Problems to solve:
(A) In the camp passage, rewrite the part that begins at the words "Last we huddled" and stops after "sweat shop ever.", changing "sweat shop" to "sewing room".
(B) Answer these questions from the camp passage:
(i) What did Husband repair using his former professional skills?
(ii) What is not yet up at the swimming hole?
(iii) Where is the hike taken on the morning of the last day?
***** Passage shown
Last we huddled in in jackets and hats as we sewed next to screened windows separating us from wind and rain. This year we had the most pleasant sweat shop ever.
Husband put his former professional skills to work repairing cabins. These days his most-used tool is the cell phone; I know he misses using the real ones.
We love our time in August with all our friends when camp is a frenzy of activity (most of which I do my best to avoid save cocktail hour on Lower Beach), but we also like the calm of this weekend when camp is comparatively empty and quiet.
The boards damming up the swimming hole are not yet up, so the river is higher, roaring beneath the bridge.
One of my favorite things are the flowering dogwoods throughout camp. By August, they're long gone and the favorites are the fragrant sugar pines.
On the morning the last day we always take time for a hike up to Small Falls.
**********
***** Data
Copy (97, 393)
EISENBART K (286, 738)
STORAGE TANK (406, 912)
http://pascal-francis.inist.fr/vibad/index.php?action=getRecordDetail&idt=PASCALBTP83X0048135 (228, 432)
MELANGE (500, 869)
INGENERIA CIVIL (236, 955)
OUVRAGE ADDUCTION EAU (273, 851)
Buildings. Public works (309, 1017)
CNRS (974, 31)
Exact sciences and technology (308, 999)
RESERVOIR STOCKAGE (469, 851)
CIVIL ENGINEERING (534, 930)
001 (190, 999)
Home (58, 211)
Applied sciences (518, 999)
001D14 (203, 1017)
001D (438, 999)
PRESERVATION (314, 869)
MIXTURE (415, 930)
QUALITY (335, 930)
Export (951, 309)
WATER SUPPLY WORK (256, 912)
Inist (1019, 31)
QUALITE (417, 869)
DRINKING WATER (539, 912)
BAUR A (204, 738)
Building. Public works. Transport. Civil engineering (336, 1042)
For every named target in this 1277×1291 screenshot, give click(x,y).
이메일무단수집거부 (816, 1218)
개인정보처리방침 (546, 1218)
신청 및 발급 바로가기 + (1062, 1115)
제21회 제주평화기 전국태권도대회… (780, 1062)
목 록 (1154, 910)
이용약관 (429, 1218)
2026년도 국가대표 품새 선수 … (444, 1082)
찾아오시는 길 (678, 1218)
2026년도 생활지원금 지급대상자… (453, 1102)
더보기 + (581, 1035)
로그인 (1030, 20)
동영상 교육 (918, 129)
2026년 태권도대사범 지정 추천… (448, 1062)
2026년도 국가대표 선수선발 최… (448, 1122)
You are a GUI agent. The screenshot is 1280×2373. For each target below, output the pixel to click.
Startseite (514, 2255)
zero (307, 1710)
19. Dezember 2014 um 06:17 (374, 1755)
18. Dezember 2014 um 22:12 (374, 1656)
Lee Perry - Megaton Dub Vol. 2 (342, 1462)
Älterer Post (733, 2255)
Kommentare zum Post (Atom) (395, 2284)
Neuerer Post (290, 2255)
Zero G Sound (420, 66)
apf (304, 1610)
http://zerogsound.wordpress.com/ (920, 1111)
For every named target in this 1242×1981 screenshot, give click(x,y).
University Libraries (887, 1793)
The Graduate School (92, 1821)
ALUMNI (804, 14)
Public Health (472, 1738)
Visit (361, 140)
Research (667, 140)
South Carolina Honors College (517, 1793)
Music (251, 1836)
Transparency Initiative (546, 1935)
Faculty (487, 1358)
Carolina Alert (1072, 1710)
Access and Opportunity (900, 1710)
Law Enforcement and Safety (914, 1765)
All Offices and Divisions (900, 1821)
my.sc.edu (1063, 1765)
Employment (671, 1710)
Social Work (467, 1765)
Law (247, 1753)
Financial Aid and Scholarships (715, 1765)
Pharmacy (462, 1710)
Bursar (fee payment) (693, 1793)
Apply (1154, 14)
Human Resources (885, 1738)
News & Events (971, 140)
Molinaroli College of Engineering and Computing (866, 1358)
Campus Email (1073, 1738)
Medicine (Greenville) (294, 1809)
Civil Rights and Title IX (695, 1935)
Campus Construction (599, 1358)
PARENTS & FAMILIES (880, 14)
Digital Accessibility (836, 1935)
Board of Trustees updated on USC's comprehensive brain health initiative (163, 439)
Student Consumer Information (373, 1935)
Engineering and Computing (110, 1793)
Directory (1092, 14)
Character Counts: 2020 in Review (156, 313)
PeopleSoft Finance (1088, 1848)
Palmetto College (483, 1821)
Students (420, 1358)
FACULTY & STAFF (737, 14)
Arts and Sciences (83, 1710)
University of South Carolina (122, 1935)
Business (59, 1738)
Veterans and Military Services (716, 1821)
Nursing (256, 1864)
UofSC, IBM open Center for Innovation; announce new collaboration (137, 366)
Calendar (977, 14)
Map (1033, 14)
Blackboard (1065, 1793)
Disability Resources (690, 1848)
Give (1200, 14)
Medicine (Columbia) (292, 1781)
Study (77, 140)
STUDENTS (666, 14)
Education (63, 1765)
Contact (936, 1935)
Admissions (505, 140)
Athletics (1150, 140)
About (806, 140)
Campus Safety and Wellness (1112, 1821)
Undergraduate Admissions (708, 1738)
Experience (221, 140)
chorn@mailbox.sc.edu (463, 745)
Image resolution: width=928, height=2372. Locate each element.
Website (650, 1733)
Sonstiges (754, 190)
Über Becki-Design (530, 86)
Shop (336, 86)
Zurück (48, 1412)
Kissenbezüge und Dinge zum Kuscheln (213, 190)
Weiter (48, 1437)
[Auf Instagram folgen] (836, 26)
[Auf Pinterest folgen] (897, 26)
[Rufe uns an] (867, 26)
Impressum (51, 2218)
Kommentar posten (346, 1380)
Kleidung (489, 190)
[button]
**********
In response:
(A)
Last we huddled in in jackets and hats as we sewed next to screened windows separating us from wind and rain. This year we had the most pleasant sewing room ever.

(B)
(i) Cabins.
(ii) The boards damming it up.
(iii) Up to Small Falls.